Your assignment: Please give back only the lines below from the one containing "Tools (20, 2058)" to the one containing "Smart Binary Conversion", each repeated word for word, both ends included.

Source data:
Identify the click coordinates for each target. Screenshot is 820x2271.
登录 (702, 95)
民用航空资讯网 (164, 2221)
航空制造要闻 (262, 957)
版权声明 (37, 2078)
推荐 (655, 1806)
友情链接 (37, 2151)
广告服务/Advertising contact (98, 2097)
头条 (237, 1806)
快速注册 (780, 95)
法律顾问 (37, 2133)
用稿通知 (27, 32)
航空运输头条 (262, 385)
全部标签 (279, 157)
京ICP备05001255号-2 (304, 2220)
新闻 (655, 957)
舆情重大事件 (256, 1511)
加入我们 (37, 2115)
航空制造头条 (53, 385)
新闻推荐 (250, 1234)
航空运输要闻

...

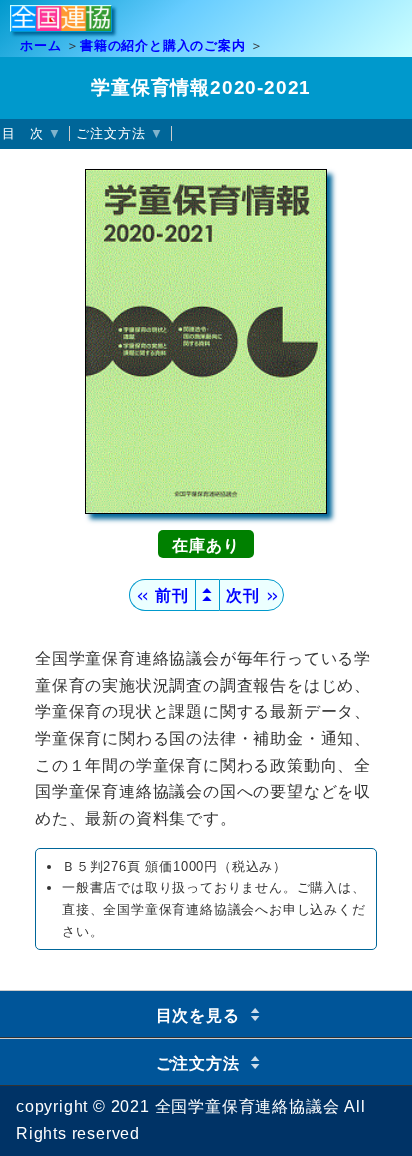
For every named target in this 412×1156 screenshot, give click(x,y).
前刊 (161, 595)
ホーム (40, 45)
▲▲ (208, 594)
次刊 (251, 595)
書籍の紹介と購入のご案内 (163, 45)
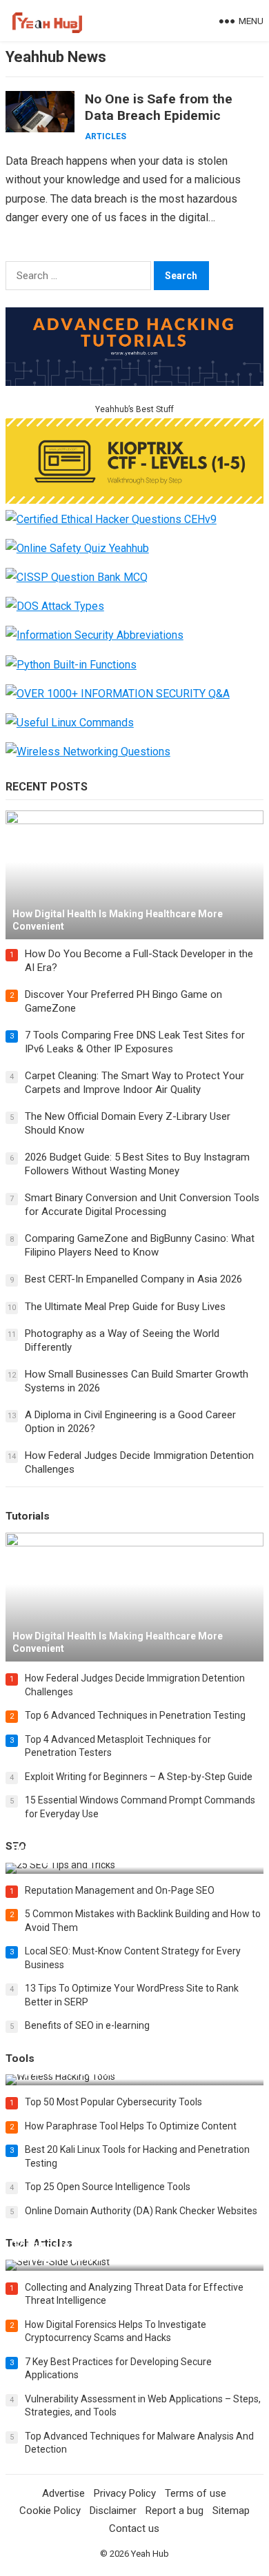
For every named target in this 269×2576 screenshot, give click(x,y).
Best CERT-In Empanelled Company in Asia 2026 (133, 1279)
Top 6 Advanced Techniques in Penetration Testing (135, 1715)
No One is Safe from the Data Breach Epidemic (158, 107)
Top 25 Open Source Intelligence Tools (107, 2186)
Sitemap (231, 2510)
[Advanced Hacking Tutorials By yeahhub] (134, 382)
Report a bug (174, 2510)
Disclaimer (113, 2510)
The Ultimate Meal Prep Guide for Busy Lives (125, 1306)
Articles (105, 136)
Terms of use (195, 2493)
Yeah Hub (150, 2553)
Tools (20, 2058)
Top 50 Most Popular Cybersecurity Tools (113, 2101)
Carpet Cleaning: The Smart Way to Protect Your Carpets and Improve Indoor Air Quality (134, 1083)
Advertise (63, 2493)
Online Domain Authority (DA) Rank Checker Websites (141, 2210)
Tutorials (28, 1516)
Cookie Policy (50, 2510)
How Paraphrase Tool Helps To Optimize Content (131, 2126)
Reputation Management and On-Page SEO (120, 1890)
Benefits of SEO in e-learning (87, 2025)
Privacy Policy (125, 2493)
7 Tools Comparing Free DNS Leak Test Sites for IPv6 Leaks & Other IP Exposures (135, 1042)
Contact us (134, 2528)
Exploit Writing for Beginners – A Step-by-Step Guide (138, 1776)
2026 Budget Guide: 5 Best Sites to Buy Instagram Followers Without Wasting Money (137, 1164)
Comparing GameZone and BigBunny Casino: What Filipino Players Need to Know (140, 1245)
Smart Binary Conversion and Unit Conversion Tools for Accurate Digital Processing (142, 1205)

Your response:
Tools (20, 2058)
Top 50 Most Popular Cybersecurity Tools (113, 2101)
Carpet Cleaning: The Smart Way to Protect Your Carpets and Improve Indoor Air Quality (134, 1083)
Advertise (63, 2493)
Online Domain Authority (DA) Rank Checker Websites (141, 2210)
Tutorials (28, 1516)
Cookie Policy (50, 2510)
How Paraphrase Tool Helps To Optimize Content (131, 2126)
Reputation Management and On-Page SEO (120, 1890)
Benefits of SEO in e-learning (87, 2025)
Privacy Policy (125, 2493)
7 Tools Comparing Free DNS Leak Test Sites for IPv6 Leaks & Other IP Exposures (135, 1042)
Contact us (134, 2528)
Exploit Writing for Beginners – A Step-by-Step Guide (138, 1776)
2026 Budget Guide: 5 Best Sites to Buy Instagram Followers Without Wasting Money (137, 1164)
Comparing GameZone and BigBunny Casino: What Filipino Players Need to Know (140, 1245)
Smart Binary Conversion and Unit Conversion Tools for Accurate Digital Processing (142, 1205)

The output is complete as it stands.